*** PASSAGE PROVIDED ***

Friday 18 September 2015

Scientists create human sperm in a lab


Scientists create human sperm in a lab
On Thursday the team hailed their technique as a step towards solving male infertility, but admitted it would take several years before the “quality” of the sperm will be confirmed.
The method, patented in June, took 20 years to refine, said the researchers from Kallistem biotech company in Lyon, east France.


It involved recreating, outside the human body, the fluid in which seminiferous tubules — the tiny structures where sperm cells are formed in the male testes — can survive.
They used it to coax rat, monkey and then human sperm cells from spermatogonia, immature cells that become eggs or sperm. The process is complex, and takes about 72 hours.
The sperm are “morphologically normal” (normal-looking), the researchers said. It is not known whether the tiny cells are up to the job of creating babies.
The next step, the team said, is to try and give life to rats with rat sperm created using the method.
“We must see if the baby rats are normal, whether they are able to reproduce,” project member Philippe Durand told journalists in Lyon.
Then there will be a battery of tests with the lab-manufactured human sperm, to compare it to ordinary sperm, and finally clinical trials.
The work has not yet been validated through publication in a peer-reviewed science journal.
But the team said in a statement their work “opens the way for therapeutic avenues that have been eagerly awaited by clinicians for many years.” “From a testicular biopsy in these infertile men, the scientists will be able to obtain spermatozoa in vitro,” said the statement.
However, Nathalie Rives, an infertility expert from Rouen in northern France, cautioned: “We are not there yet”.
“Before this technique can find any practical application, it must be proven to work with (cells) from the testes of prepubescent boys and men who have trouble generating sperm,” she told AFP.
In August 2011, scientists in Kyoto said they had successfully coaxed sperm cells from mouse embryonic stem cells.

*** End of PASSAGE PROVIDED ***

• EXERCISE DIRECTIONS:
Answer these questions from the report on lab-made human sperm:
(a) How many years did the researchers spend refining their method?
(b) About how long does the process of coaxing sperm cells from spermatogonia take?
(c) Where is the infertility expert Nathalie Rives from?

*** RECORD EXTRACTS ***

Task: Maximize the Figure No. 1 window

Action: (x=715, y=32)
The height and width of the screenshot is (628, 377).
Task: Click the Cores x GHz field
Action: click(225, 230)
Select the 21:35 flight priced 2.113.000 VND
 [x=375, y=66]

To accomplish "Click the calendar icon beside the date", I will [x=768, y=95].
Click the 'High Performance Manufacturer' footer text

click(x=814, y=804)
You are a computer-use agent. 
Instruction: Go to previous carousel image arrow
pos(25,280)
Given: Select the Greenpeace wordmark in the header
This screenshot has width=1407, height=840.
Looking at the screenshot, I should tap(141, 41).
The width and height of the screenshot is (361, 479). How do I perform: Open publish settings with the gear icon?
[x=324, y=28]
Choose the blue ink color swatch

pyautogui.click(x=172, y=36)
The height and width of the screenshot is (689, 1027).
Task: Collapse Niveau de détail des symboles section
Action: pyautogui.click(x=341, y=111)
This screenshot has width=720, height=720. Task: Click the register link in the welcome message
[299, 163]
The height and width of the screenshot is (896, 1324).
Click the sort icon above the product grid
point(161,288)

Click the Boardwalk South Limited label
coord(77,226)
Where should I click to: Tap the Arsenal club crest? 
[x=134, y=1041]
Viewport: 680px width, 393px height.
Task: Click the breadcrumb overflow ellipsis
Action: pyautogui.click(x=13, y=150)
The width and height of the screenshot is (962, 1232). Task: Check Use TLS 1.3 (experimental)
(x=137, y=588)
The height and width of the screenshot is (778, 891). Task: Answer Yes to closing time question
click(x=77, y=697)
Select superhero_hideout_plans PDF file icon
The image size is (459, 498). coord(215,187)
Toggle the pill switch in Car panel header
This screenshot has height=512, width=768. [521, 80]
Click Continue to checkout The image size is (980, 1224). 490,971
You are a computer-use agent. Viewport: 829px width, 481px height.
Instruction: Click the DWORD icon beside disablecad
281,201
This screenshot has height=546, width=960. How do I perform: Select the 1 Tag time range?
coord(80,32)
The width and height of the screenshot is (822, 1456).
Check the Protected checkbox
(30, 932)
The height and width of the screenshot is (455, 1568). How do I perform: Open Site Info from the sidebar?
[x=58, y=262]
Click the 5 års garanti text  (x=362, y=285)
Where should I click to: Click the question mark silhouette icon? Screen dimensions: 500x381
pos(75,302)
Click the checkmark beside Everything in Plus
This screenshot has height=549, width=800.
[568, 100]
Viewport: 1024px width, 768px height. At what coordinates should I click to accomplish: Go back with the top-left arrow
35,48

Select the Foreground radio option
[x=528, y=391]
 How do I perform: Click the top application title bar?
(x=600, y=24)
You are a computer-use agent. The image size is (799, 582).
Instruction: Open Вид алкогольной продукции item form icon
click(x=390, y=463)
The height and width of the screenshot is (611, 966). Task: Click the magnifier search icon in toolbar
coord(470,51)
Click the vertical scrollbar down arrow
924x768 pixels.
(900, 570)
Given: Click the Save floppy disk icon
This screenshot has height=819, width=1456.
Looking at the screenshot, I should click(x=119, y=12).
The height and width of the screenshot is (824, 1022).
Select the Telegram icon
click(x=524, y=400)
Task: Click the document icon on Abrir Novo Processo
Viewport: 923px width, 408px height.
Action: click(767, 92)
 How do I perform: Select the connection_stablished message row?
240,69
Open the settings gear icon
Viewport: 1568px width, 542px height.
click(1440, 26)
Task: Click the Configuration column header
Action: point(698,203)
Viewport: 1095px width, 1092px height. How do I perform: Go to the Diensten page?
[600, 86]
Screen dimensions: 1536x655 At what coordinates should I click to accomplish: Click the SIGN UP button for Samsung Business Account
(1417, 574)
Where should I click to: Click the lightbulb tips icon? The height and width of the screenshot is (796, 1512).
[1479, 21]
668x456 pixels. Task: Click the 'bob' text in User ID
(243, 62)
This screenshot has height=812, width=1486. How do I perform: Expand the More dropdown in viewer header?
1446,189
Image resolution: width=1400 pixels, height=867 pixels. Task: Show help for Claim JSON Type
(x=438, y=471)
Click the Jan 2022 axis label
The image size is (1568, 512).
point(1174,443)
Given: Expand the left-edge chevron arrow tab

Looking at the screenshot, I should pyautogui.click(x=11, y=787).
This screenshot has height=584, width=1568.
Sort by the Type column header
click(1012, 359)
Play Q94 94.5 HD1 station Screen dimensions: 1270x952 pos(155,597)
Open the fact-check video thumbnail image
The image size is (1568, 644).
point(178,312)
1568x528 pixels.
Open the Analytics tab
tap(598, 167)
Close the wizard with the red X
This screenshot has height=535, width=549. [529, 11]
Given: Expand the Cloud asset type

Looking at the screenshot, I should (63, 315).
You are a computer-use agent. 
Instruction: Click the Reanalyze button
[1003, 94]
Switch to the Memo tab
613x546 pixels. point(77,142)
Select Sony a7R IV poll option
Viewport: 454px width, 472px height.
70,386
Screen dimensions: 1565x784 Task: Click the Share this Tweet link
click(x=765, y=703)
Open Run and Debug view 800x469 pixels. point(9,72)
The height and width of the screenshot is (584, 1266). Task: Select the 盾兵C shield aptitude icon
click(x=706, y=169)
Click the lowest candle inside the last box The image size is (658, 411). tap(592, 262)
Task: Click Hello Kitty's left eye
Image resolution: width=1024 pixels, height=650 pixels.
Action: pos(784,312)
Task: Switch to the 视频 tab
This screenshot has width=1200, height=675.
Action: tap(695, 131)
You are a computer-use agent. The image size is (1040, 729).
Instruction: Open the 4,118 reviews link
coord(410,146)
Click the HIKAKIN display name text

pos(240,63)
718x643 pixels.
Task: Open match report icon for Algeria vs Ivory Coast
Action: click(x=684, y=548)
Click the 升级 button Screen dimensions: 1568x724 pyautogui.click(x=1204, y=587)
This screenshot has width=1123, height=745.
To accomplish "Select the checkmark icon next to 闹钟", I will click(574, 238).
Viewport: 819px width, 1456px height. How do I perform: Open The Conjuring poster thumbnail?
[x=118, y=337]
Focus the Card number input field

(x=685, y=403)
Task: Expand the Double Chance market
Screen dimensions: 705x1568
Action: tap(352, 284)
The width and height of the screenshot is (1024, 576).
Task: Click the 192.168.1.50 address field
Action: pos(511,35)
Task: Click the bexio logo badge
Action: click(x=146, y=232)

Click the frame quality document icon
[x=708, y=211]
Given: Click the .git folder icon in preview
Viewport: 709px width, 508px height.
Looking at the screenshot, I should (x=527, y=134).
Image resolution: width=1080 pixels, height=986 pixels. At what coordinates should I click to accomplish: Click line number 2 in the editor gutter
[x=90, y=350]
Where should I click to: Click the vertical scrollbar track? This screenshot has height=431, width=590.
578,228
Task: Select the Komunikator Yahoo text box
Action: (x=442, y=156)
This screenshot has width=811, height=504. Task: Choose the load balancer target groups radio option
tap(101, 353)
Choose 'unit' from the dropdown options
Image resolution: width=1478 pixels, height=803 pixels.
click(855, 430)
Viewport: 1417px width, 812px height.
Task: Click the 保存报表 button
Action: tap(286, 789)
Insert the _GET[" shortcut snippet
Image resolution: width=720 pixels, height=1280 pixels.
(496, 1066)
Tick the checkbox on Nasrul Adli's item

*** End of RECORD EXTRACTS ***

• RESPONSE BELOW:
(a) The method took 20 years to refine.
(b) The process takes about 72 hours.
(c) Nathalie Rives is from Rouen in northern France.